- **Reading passage**
Researchers at Britain’s Centre for Ecology & Hydrology (CEH) have conducted trials on the river Thames to evaluate a new remote phosphate monitoring technology (Cycle-P) as part of a high-frequency (hourly resolution) monitoring programme that is studying river nutrient concentrations and how they are affected by algal abundance. The monitoring system ran continuously over the summer of 2014, measuring total reactive phosphate levels in the river, day and night, seven days a week.
These results have now been compared with manually collected samples that were analysed in a laboratory with the traditional Murphy and Riley spectrophotometric method on unfiltered samples, and Dr Mike Bowes, senior nutrient hydrochemist at CEH, says: “The Cycle-P is working really well; the system operated independently for long periods and produced results that tracked our lab samples closely.”
Most water quality parameters are relatively simple to measure with low-power accurate sensors. However, the measurement of phosphate necessitates colorimetric analysis and this presents a significant challenge in remote locations with difficult access or where mains power is not available. The Cycle PO4 from OTT Hydrometry (known as the Cycle-P) is therefore gathering considerable interest because it is battery powered and able to operate unattended in the field, running over 1,000 tests before a field service is necessary to change the reagents.
The Cycle-P is an in-situ total reactive phosphate analyser that has been designed for operation by non-chemists. Combining microfluidics with state-of-the-art optics to provide high levels of precision and accuracy, the Cycle-P stores results in an onboard logger, but when combined with telemetry, delivers almost real-time data at user-selectable intervals (typically 1 to 4 hours). The quality of the instrument’s data is underpinned by QA/QC processing in conjunction with an on-board NIST standard. The Cycle-P methodology is based on US EPA standard methods, employing pre-mixed onboard colour coded cartridges for simple reagent replacement in the field.
Phosphate is a key nutrient in the maintenance of aquatic animal and plant life. However, it is also considered to be one of the most important pollutants in surface waters. Excessive quantities, through natural accumulation or derived from human activities such as wastewater treatment and agricultural runoff, can stimulate excessive growth of algae – algal blooms. This reduces light for plants and can lead to oxygen depletion, bacterial growth and eutrophication. In addition, some algal blooms produce toxins that are harmful to other organisms. High phosphate concentrations can therefore cause enormous ecological and aesthetic damage to streams, lakes, canals, rivers and oceans.

- **Source material**
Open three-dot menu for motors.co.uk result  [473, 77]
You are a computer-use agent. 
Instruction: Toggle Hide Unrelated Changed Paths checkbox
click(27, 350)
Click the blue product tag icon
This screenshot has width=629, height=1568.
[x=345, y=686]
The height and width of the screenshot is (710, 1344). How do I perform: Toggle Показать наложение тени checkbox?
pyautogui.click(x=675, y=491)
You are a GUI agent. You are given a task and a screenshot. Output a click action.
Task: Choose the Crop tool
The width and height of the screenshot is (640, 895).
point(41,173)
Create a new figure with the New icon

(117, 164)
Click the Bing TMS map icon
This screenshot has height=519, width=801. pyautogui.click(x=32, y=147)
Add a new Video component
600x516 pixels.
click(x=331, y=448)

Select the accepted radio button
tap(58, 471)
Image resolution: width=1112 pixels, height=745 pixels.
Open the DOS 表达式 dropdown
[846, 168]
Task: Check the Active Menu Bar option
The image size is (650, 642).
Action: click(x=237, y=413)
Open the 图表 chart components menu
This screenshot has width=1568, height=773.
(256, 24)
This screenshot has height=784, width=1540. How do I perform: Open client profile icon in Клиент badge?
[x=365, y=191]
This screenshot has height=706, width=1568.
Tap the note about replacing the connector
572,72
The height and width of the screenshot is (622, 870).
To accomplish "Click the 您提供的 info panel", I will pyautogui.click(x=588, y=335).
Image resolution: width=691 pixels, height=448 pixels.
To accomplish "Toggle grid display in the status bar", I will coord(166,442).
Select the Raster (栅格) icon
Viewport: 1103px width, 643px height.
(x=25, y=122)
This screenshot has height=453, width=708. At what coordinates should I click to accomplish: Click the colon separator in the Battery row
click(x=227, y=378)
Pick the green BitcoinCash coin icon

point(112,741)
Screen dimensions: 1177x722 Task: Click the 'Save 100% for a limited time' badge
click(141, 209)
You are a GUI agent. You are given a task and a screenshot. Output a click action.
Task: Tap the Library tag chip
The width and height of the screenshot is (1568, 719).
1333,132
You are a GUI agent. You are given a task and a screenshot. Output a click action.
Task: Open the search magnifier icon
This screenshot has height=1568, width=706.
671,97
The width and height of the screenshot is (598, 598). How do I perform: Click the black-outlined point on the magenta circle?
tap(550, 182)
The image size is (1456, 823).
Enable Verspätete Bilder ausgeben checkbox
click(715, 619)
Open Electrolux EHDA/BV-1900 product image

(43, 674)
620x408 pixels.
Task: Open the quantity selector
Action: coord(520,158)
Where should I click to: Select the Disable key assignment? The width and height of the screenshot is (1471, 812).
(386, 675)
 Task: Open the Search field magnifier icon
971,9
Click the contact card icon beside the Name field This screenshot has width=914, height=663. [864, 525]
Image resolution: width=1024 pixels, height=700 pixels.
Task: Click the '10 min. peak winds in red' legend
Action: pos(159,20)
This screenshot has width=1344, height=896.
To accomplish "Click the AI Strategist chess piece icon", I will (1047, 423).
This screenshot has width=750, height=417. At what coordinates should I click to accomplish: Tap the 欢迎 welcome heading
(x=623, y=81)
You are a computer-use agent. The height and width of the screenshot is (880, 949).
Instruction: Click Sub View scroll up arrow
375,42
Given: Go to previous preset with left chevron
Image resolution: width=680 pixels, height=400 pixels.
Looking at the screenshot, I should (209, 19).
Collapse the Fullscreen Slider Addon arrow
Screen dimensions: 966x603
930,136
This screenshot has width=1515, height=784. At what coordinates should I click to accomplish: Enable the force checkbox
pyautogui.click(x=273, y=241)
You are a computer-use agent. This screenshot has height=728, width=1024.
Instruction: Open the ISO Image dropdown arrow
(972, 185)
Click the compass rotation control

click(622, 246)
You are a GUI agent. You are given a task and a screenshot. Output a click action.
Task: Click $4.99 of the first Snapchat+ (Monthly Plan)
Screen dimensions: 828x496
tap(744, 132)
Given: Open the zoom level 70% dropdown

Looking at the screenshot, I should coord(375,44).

- **Problem set**
• a. According to the text on phosphate monitoring in the Thames, how many tests can the Cycle-P run before a field service is needed to change the reagents?
• b. Do these statements agree with the text on phosphate monitoring in the Thames? (i) The Cycle-P runs on mains power. (ii) The monitoring system ran over the summer of 2014. (iii) The manually collected samples were filtered before laboratory analysis. Answer yes or no for each, quoting the words that decide it.
• c. Proceed with the text on phosphate monitoring in the Thames from the point where it stops.

- **Activity answers**
• a. Over 1,000 tests.

• b.
(i) No: "because it is battery powered"
(ii) Yes: "ran continuously over the summer of 2014"
(iii) No: "on unfiltered samples"

• c.
The River Thames basin is facing growing pressures from rapid population growth, intensive agriculture, climate change and water resource challenges. Researchers are therefore investigating the changes in water chemistry and ecology that are taking place as water quality improvements are implemented under the EU Water Framework Directive. These monitoring activities provide vital scientific evidence that inform future catchment management decisions.
Dr Bowes has been running a Cycle-P in the Thames at Goring in Oxfordshire since 18th March 2014, as part of the CEH Thames Initiative Research Platform . He is head of the Water Quality Processes group, which has a long track record of using phosphorus auto-analysers, and is therefore an ideal person to assess the merits of this new technology. Furthermore, his research interests include: the impact of changing water quality on periphyton and phytoplankton biomass in rivers; nutrient loads to rivers from sewage and agriculture, and the identification of factors that control the timing and magnitude of algal blooms.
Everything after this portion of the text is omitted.